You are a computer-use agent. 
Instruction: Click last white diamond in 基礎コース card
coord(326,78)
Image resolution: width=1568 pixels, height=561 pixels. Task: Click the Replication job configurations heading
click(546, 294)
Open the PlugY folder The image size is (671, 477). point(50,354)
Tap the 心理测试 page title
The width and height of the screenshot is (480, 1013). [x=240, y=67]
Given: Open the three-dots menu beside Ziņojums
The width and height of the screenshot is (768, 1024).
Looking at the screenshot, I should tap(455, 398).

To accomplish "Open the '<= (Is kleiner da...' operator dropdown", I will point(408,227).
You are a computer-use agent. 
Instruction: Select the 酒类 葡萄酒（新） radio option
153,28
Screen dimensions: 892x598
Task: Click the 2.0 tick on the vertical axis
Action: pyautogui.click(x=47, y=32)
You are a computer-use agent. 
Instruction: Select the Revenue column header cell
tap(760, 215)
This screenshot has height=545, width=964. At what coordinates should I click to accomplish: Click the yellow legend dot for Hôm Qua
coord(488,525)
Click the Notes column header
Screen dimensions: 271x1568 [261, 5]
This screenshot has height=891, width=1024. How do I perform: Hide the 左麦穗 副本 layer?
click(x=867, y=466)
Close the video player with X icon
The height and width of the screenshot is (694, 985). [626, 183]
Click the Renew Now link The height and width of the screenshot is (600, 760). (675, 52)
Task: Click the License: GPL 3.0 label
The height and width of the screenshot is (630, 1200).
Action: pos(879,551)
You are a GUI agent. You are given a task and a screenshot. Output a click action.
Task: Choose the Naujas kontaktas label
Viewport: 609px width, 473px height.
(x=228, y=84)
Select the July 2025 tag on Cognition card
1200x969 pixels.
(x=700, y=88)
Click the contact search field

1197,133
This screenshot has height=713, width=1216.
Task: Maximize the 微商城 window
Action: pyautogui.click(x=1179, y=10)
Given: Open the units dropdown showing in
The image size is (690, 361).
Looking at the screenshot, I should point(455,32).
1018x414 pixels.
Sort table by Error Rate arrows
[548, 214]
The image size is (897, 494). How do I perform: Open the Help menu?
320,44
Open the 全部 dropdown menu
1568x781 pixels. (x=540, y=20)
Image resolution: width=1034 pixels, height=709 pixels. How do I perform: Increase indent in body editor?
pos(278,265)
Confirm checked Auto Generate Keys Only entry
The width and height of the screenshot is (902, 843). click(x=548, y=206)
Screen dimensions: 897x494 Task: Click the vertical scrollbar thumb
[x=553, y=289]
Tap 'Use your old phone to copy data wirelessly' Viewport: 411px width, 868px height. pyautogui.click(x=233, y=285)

● ● ● ● ● ● ●

Word for word, give the entire listing again.

You are a computer-use agent. 
Instruction: Click last white diamond in 基礎コース card
coord(326,78)
Image resolution: width=1568 pixels, height=561 pixels. Task: Click the Replication job configurations heading
click(546, 294)
Open the PlugY folder The image size is (671, 477). point(50,354)
Tap the 心理测试 page title
The width and height of the screenshot is (480, 1013). [x=240, y=67]
Given: Open the three-dots menu beside Ziņojums
The width and height of the screenshot is (768, 1024).
Looking at the screenshot, I should tap(455, 398).

To accomplish "Open the '<= (Is kleiner da...' operator dropdown", I will point(408,227).
You are a computer-use agent. 
Instruction: Select the 酒类 葡萄酒（新） radio option
153,28
Screen dimensions: 892x598
Task: Click the 2.0 tick on the vertical axis
Action: pyautogui.click(x=47, y=32)
You are a computer-use agent. 
Instruction: Select the Revenue column header cell
tap(760, 215)
This screenshot has height=545, width=964. At what coordinates should I click to accomplish: Click the yellow legend dot for Hôm Qua
coord(488,525)
Click the Notes column header
Screen dimensions: 271x1568 [261, 5]
This screenshot has height=891, width=1024. How do I perform: Hide the 左麦穗 副本 layer?
click(x=867, y=466)
Close the video player with X icon
The height and width of the screenshot is (694, 985). [626, 183]
Click the Renew Now link The height and width of the screenshot is (600, 760). (675, 52)
Task: Click the License: GPL 3.0 label
The height and width of the screenshot is (630, 1200).
Action: pos(879,551)
You are a GUI agent. You are given a task and a screenshot. Output a click action.
Task: Choose the Naujas kontaktas label
Viewport: 609px width, 473px height.
(x=228, y=84)
Select the July 2025 tag on Cognition card
1200x969 pixels.
(x=700, y=88)
Click the contact search field

1197,133
This screenshot has height=713, width=1216.
Task: Maximize the 微商城 window
Action: pyautogui.click(x=1179, y=10)
Given: Open the units dropdown showing in
The image size is (690, 361).
Looking at the screenshot, I should point(455,32).
1018x414 pixels.
Sort table by Error Rate arrows
[548, 214]
The image size is (897, 494). How do I perform: Open the Help menu?
320,44
Open the 全部 dropdown menu
1568x781 pixels. (x=540, y=20)
Image resolution: width=1034 pixels, height=709 pixels. How do I perform: Increase indent in body editor?
pos(278,265)
Confirm checked Auto Generate Keys Only entry
The width and height of the screenshot is (902, 843). click(x=548, y=206)
Screen dimensions: 897x494 Task: Click the vertical scrollbar thumb
[x=553, y=289]
Tap 'Use your old phone to copy data wirelessly' Viewport: 411px width, 868px height. pyautogui.click(x=233, y=285)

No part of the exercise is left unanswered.